(Saved entries)
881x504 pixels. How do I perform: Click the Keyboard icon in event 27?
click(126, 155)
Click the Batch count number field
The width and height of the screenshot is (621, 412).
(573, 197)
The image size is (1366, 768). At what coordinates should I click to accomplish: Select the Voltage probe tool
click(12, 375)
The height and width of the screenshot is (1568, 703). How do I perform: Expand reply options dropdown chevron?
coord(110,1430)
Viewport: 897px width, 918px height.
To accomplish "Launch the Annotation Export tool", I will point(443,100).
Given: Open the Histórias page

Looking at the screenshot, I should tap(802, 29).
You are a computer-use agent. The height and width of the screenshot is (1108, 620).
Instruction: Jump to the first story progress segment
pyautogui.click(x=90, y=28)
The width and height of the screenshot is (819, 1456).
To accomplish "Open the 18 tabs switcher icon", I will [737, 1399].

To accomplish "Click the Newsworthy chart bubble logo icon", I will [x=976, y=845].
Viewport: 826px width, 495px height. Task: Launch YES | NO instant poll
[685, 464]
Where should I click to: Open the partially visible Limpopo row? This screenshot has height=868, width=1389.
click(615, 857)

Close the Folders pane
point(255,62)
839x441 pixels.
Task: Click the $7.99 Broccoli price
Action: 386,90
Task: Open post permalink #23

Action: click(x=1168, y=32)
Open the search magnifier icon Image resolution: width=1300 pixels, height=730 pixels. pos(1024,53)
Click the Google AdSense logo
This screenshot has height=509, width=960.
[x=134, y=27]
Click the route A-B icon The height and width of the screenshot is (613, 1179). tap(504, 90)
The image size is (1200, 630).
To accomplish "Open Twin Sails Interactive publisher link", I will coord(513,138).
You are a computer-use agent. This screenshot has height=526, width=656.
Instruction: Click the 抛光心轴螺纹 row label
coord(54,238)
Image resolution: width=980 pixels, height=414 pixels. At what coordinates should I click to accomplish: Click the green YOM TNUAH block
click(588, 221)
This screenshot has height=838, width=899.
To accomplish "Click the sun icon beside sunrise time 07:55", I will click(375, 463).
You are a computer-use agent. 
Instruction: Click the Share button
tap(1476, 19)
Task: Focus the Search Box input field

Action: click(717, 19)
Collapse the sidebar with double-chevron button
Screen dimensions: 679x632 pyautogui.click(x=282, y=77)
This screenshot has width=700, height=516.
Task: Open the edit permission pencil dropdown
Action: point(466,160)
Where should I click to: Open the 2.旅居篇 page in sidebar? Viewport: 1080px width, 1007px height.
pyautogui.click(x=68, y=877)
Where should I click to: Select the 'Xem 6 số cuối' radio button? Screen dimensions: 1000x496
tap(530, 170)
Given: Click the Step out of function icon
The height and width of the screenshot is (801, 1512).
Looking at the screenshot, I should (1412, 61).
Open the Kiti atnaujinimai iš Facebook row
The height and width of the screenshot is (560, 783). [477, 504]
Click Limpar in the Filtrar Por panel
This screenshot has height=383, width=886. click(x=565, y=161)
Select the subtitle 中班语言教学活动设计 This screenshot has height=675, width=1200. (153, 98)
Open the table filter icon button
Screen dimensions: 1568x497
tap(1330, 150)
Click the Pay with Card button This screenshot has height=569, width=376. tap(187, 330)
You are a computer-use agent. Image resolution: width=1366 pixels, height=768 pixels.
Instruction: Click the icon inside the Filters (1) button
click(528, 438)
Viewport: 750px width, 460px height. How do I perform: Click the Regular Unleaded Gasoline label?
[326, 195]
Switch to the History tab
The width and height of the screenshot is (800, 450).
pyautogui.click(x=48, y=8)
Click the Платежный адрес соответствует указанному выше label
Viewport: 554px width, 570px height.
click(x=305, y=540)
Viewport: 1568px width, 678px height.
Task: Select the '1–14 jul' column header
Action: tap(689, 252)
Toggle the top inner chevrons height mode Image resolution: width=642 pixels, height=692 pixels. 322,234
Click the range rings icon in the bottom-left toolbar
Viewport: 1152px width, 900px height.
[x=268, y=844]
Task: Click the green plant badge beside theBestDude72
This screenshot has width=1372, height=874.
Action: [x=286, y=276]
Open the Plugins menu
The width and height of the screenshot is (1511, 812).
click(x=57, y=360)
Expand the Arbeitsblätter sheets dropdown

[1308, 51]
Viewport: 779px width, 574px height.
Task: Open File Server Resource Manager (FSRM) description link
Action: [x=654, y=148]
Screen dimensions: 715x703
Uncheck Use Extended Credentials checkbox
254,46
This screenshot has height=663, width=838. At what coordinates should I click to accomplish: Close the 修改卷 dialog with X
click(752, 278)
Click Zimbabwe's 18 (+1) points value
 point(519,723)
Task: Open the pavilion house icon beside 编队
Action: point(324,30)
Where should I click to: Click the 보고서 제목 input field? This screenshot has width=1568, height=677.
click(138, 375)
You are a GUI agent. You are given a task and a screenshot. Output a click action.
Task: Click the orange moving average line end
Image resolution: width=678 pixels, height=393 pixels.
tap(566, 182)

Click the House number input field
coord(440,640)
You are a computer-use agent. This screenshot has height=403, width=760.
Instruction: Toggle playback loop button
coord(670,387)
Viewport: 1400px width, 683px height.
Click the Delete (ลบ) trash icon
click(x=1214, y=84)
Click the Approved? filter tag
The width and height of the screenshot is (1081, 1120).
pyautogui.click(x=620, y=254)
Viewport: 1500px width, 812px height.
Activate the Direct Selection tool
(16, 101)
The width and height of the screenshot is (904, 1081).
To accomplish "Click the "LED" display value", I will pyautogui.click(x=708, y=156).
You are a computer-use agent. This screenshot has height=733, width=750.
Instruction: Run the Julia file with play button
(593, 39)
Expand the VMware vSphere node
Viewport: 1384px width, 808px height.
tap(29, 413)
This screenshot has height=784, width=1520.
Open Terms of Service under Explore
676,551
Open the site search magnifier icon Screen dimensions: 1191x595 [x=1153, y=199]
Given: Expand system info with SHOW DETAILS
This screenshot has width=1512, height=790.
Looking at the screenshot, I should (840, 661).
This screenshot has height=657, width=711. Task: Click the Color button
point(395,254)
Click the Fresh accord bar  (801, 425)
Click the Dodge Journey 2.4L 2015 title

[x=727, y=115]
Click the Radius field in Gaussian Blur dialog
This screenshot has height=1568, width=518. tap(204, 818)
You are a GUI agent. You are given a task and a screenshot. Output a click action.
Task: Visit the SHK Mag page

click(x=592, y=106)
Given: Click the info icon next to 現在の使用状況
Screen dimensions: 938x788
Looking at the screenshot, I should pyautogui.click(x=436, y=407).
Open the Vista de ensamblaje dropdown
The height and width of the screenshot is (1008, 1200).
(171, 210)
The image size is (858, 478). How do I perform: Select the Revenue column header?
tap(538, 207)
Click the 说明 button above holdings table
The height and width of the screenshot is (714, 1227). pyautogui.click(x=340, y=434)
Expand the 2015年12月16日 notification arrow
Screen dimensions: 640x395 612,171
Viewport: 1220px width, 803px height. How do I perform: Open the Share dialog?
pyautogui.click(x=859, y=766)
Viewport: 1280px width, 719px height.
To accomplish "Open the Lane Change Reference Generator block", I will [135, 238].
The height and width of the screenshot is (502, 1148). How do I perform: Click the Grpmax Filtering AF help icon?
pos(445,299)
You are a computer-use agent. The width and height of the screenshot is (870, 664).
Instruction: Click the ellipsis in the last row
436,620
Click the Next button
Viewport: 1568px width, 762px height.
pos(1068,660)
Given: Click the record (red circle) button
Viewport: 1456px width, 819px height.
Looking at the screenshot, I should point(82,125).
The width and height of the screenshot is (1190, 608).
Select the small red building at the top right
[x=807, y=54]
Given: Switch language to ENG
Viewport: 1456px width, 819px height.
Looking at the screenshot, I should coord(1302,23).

§ TASK
Each entry given above is to be duplicated exactly.

§ FINISHED TASK
881x504 pixels. How do I perform: Click the Keyboard icon in event 27?
click(126, 155)
Click the Batch count number field
The width and height of the screenshot is (621, 412).
(573, 197)
The image size is (1366, 768). At what coordinates should I click to accomplish: Select the Voltage probe tool
click(12, 375)
The height and width of the screenshot is (1568, 703). How do I perform: Expand reply options dropdown chevron?
coord(110,1430)
Viewport: 897px width, 918px height.
To accomplish "Launch the Annotation Export tool", I will point(443,100).
Given: Open the Histórias page

Looking at the screenshot, I should tap(802, 29).
You are a computer-use agent. The height and width of the screenshot is (1108, 620).
Instruction: Jump to the first story progress segment
pyautogui.click(x=90, y=28)
The width and height of the screenshot is (819, 1456).
To accomplish "Open the 18 tabs switcher icon", I will [737, 1399].

To accomplish "Click the Newsworthy chart bubble logo icon", I will [x=976, y=845].
Viewport: 826px width, 495px height. Task: Launch YES | NO instant poll
[685, 464]
Where should I click to: Open the partially visible Limpopo row? This screenshot has height=868, width=1389.
click(615, 857)

Close the Folders pane
point(255,62)
839x441 pixels.
Task: Click the $7.99 Broccoli price
Action: 386,90
Task: Open post permalink #23

Action: click(x=1168, y=32)
Open the search magnifier icon Image resolution: width=1300 pixels, height=730 pixels. pos(1024,53)
Click the Google AdSense logo
This screenshot has height=509, width=960.
[x=134, y=27]
Click the route A-B icon The height and width of the screenshot is (613, 1179). tap(504, 90)
The image size is (1200, 630).
To accomplish "Open Twin Sails Interactive publisher link", I will coord(513,138).
You are a computer-use agent. This screenshot has height=526, width=656.
Instruction: Click the 抛光心轴螺纹 row label
coord(54,238)
Image resolution: width=980 pixels, height=414 pixels. At what coordinates should I click to accomplish: Click the green YOM TNUAH block
click(588, 221)
This screenshot has height=838, width=899.
To accomplish "Click the sun icon beside sunrise time 07:55", I will click(375, 463).
You are a computer-use agent. 
Instruction: Click the Share button
tap(1476, 19)
Task: Focus the Search Box input field

Action: click(717, 19)
Collapse the sidebar with double-chevron button
Screen dimensions: 679x632 pyautogui.click(x=282, y=77)
This screenshot has width=700, height=516.
Task: Open the edit permission pencil dropdown
Action: point(466,160)
Where should I click to: Open the 2.旅居篇 page in sidebar? Viewport: 1080px width, 1007px height.
pyautogui.click(x=68, y=877)
Where should I click to: Select the 'Xem 6 số cuối' radio button? Screen dimensions: 1000x496
tap(530, 170)
Given: Click the Step out of function icon
The height and width of the screenshot is (801, 1512).
Looking at the screenshot, I should (1412, 61).
Open the Kiti atnaujinimai iš Facebook row
The height and width of the screenshot is (560, 783). [477, 504]
Click Limpar in the Filtrar Por panel
This screenshot has height=383, width=886. click(x=565, y=161)
Select the subtitle 中班语言教学活动设计 This screenshot has height=675, width=1200. (153, 98)
Open the table filter icon button
Screen dimensions: 1568x497
tap(1330, 150)
Click the Pay with Card button This screenshot has height=569, width=376. tap(187, 330)
You are a computer-use agent. Image resolution: width=1366 pixels, height=768 pixels.
Instruction: Click the icon inside the Filters (1) button
click(528, 438)
Viewport: 750px width, 460px height. How do I perform: Click the Regular Unleaded Gasoline label?
[326, 195]
Switch to the History tab
The width and height of the screenshot is (800, 450).
pyautogui.click(x=48, y=8)
Click the Платежный адрес соответствует указанному выше label
Viewport: 554px width, 570px height.
click(x=305, y=540)
Viewport: 1568px width, 678px height.
Task: Select the '1–14 jul' column header
Action: tap(689, 252)
Toggle the top inner chevrons height mode Image resolution: width=642 pixels, height=692 pixels. 322,234
Click the range rings icon in the bottom-left toolbar
Viewport: 1152px width, 900px height.
[x=268, y=844]
Task: Click the green plant badge beside theBestDude72
This screenshot has width=1372, height=874.
Action: [x=286, y=276]
Open the Plugins menu
The width and height of the screenshot is (1511, 812).
click(x=57, y=360)
Expand the Arbeitsblätter sheets dropdown

[1308, 51]
Viewport: 779px width, 574px height.
Task: Open File Server Resource Manager (FSRM) description link
Action: [x=654, y=148]
Screen dimensions: 715x703
Uncheck Use Extended Credentials checkbox
254,46
This screenshot has height=663, width=838. At what coordinates should I click to accomplish: Close the 修改卷 dialog with X
click(752, 278)
Click Zimbabwe's 18 (+1) points value
 point(519,723)
Task: Open the pavilion house icon beside 编队
Action: point(324,30)
Where should I click to: Click the 보고서 제목 input field? This screenshot has width=1568, height=677.
click(138, 375)
You are a GUI agent. You are given a task and a screenshot. Output a click action.
Task: Click the orange moving average line end
Image resolution: width=678 pixels, height=393 pixels.
tap(566, 182)

Click the House number input field
coord(440,640)
You are a computer-use agent. This screenshot has height=403, width=760.
Instruction: Toggle playback loop button
coord(670,387)
Viewport: 1400px width, 683px height.
Click the Delete (ลบ) trash icon
click(x=1214, y=84)
Click the Approved? filter tag
The width and height of the screenshot is (1081, 1120).
pyautogui.click(x=620, y=254)
Viewport: 1500px width, 812px height.
Activate the Direct Selection tool
(16, 101)
The width and height of the screenshot is (904, 1081).
To accomplish "Click the "LED" display value", I will pyautogui.click(x=708, y=156).
You are a computer-use agent. This screenshot has height=733, width=750.
Instruction: Run the Julia file with play button
(593, 39)
Expand the VMware vSphere node
Viewport: 1384px width, 808px height.
tap(29, 413)
This screenshot has height=784, width=1520.
Open Terms of Service under Explore
676,551
Open the site search magnifier icon Screen dimensions: 1191x595 [x=1153, y=199]
Given: Expand system info with SHOW DETAILS
This screenshot has width=1512, height=790.
Looking at the screenshot, I should (840, 661).
This screenshot has height=657, width=711. Task: Click the Color button
point(395,254)
Click the Fresh accord bar  (801, 425)
Click the Dodge Journey 2.4L 2015 title

[x=727, y=115]
Click the Radius field in Gaussian Blur dialog
This screenshot has height=1568, width=518. tap(204, 818)
You are a GUI agent. You are given a task and a screenshot. Output a click action.
Task: Visit the SHK Mag page

click(x=592, y=106)
Given: Click the info icon next to 現在の使用状況
Screen dimensions: 938x788
Looking at the screenshot, I should pyautogui.click(x=436, y=407).
Open the Vista de ensamblaje dropdown
The height and width of the screenshot is (1008, 1200).
(171, 210)
The image size is (858, 478). How do I perform: Select the Revenue column header?
tap(538, 207)
Click the 说明 button above holdings table
The height and width of the screenshot is (714, 1227). pyautogui.click(x=340, y=434)
Expand the 2015年12月16日 notification arrow
Screen dimensions: 640x395 612,171
Viewport: 1220px width, 803px height. How do I perform: Open the Share dialog?
pyautogui.click(x=859, y=766)
Viewport: 1280px width, 719px height.
To accomplish "Open the Lane Change Reference Generator block", I will [135, 238].
The height and width of the screenshot is (502, 1148). How do I perform: Click the Grpmax Filtering AF help icon?
pos(445,299)
You are a computer-use agent. The width and height of the screenshot is (870, 664).
Instruction: Click the ellipsis in the last row
436,620
Click the Next button
Viewport: 1568px width, 762px height.
pos(1068,660)
Given: Click the record (red circle) button
Viewport: 1456px width, 819px height.
Looking at the screenshot, I should point(82,125).
The width and height of the screenshot is (1190, 608).
Select the small red building at the top right
[x=807, y=54]
Given: Switch language to ENG
Viewport: 1456px width, 819px height.
Looking at the screenshot, I should coord(1302,23).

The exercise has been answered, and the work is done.